* REQUIREMENT:
Please copy out every one of the lines below, word for word.

* RECORDS SHOWN:
___

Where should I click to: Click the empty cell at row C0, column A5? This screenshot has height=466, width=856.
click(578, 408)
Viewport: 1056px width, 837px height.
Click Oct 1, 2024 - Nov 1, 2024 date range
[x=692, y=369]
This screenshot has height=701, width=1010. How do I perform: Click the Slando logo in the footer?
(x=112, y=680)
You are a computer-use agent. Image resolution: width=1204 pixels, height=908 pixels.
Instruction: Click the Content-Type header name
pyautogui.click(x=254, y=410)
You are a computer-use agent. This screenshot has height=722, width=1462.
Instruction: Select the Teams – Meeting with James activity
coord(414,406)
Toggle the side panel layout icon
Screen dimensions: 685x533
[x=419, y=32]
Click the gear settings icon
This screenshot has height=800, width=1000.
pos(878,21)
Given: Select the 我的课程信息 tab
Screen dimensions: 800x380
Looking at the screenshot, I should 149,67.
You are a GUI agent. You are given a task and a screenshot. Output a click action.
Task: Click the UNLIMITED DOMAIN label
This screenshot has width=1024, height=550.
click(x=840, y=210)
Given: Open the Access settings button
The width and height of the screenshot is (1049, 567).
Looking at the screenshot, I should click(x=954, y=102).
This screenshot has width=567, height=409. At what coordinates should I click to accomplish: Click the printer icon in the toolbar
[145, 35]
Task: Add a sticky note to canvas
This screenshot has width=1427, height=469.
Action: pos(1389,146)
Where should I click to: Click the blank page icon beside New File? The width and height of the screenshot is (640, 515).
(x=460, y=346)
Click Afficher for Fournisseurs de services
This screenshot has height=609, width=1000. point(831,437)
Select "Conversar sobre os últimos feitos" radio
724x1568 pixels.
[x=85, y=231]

___

* EXPECTED OUTPUT:
Where should I click to: Click the empty cell at row C0, column A5? This screenshot has height=466, width=856.
click(578, 408)
Viewport: 1056px width, 837px height.
Click Oct 1, 2024 - Nov 1, 2024 date range
[x=692, y=369]
This screenshot has height=701, width=1010. How do I perform: Click the Slando logo in the footer?
(x=112, y=680)
You are a computer-use agent. Image resolution: width=1204 pixels, height=908 pixels.
Instruction: Click the Content-Type header name
pyautogui.click(x=254, y=410)
You are a computer-use agent. This screenshot has height=722, width=1462.
Instruction: Select the Teams – Meeting with James activity
coord(414,406)
Toggle the side panel layout icon
Screen dimensions: 685x533
[x=419, y=32]
Click the gear settings icon
This screenshot has height=800, width=1000.
pos(878,21)
Given: Select the 我的课程信息 tab
Screen dimensions: 800x380
Looking at the screenshot, I should 149,67.
You are a GUI agent. You are given a task and a screenshot. Output a click action.
Task: Click the UNLIMITED DOMAIN label
This screenshot has width=1024, height=550.
click(x=840, y=210)
Given: Open the Access settings button
The width and height of the screenshot is (1049, 567).
Looking at the screenshot, I should click(x=954, y=102).
This screenshot has width=567, height=409. At what coordinates should I click to accomplish: Click the printer icon in the toolbar
[145, 35]
Task: Add a sticky note to canvas
This screenshot has width=1427, height=469.
Action: pos(1389,146)
Where should I click to: Click the blank page icon beside New File? The width and height of the screenshot is (640, 515).
(x=460, y=346)
Click Afficher for Fournisseurs de services
This screenshot has height=609, width=1000. point(831,437)
Select "Conversar sobre os últimos feitos" radio
724x1568 pixels.
[x=85, y=231]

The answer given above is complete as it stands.